Other implementations tend to skip “irrelevant” details or take shortcuts, we strive to avoid this to produce the most
complete libraries possible, even if we don’t need every detail for our immediate needs.

npm install @astronautlabs/bitstream

The following libraries are using Bitstream. They are great examples of what you can do with it! If you would like your
library to be listed here, please send a pull request!

  • https://github.com/astronautlabs/st2010
  • https://github.com/astronautlabs/st291
  • https://github.com/astronautlabs/scte35
  • https://github.com/astronautlabs/scte104
  • https://github.com/astronautlabs/rfc8331
import { BitstreamReader } from '@astronautlabs/bitstream';

let reader = new BitstreamReader();

reader.addBuffer(Buffer.from([0b11110000, 0b10001111]));

await reader.read(2); // == 0b11
await reader.read(3); // == 0b110
await reader.read(4); // == 0b0001
await reader.read(7); // == 0b0001111

The above will read the values as unsigned integers in big-endian (network byte order) format.

Asynchronous versus Synchronous

All read operations come in two flavors, asynchronous and synchronous. For instance to read an unsigned integer
asynchronously, use read(). For this and other asynchronous read operations, resolution of the resulting promise
is delayed until enough data is available to complete the operation. Note that there can be only one asynchronous
read operation in progress at a time for a given BitstreamReader object.

The synchronous method for reading unsigned integers is readSync(). When using synchronous methods, there must be
enough bytes available to the reader (via addBuffer()) to read the desired number of bits. If this is not the case,
an exception is thrown. You can check how many bits are available using the isAvailable() method:

if (reader.isAvailable(10)) {
    // 10 bits are available
    let value = reader.readSync(10);
}

Alternatively, you can use .assure() to wait until the desired number of bits are available. Again, there can only be
one pending call to read() or assure() at a time. This allows you to “batch” synchronous reads in a single
“await” operation.

await reader.assure(13);
let value1 = reader.readSync(3);
let value2 = reader.readSync(10);

Reading signed integers

Use the readSigned / readSignedSync methods to read a signed two’s complement integer.

Reading floating-point integers [IEEE 754]

Use the readFloat / readFloatSync methods to read an IEEE 754 floating point value. The bit length passed must be
either 32 (32-bit single-precision) or 64 (64-bit double-precision).

Reading Strings

Use the readString / readStringSync methods to read string values.

> Extracted information:
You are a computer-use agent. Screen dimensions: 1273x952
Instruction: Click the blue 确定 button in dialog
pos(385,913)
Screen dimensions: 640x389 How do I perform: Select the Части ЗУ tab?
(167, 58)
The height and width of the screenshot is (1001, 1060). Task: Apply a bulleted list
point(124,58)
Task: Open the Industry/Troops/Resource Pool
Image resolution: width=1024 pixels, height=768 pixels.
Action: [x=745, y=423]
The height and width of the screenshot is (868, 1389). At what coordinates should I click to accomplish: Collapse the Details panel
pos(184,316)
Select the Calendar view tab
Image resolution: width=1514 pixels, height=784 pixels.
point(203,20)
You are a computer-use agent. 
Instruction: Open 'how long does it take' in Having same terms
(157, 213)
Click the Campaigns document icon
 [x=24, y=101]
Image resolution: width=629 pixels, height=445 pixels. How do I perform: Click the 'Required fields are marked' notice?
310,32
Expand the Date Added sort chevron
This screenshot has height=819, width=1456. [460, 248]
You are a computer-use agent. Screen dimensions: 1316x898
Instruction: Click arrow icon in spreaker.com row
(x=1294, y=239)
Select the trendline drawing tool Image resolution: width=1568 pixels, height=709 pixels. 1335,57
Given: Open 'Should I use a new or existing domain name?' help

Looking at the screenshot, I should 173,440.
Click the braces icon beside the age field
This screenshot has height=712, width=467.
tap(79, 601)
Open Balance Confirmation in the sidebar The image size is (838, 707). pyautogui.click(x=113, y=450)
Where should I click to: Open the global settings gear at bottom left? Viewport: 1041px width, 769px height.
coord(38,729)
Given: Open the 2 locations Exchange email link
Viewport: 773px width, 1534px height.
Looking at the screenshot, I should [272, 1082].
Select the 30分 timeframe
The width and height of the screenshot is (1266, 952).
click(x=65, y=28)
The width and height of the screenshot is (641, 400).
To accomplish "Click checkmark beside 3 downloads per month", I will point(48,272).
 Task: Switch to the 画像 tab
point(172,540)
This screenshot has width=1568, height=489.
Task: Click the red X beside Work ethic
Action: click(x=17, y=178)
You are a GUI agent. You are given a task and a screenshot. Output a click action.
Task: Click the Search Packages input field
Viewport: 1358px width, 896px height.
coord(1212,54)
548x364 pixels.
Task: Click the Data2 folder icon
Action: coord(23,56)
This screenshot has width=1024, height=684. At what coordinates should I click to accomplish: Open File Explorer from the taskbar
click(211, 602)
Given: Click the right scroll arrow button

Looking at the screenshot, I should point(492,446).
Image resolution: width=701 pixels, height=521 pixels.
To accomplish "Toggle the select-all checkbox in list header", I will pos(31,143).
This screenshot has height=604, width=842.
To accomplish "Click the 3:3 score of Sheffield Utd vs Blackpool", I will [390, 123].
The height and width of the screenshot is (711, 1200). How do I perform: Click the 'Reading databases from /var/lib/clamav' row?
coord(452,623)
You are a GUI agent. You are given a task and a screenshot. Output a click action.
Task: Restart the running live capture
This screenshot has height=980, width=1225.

> Task objective:
From the Bitstream library text above, reproduce word for word the part from "Use the readSigned" up to and including "64 (64-bit double-precision).".

> Exercise answer:
Use the readSigned / readSignedSync methods to read a signed two’s complement integer.

Reading floating-point integers [IEEE 754]

Use the readFloat / readFloatSync methods to read an IEEE 754 floating point value. The bit length passed must be
either 32 (32-bit single-precision) or 64 (64-bit double-precision).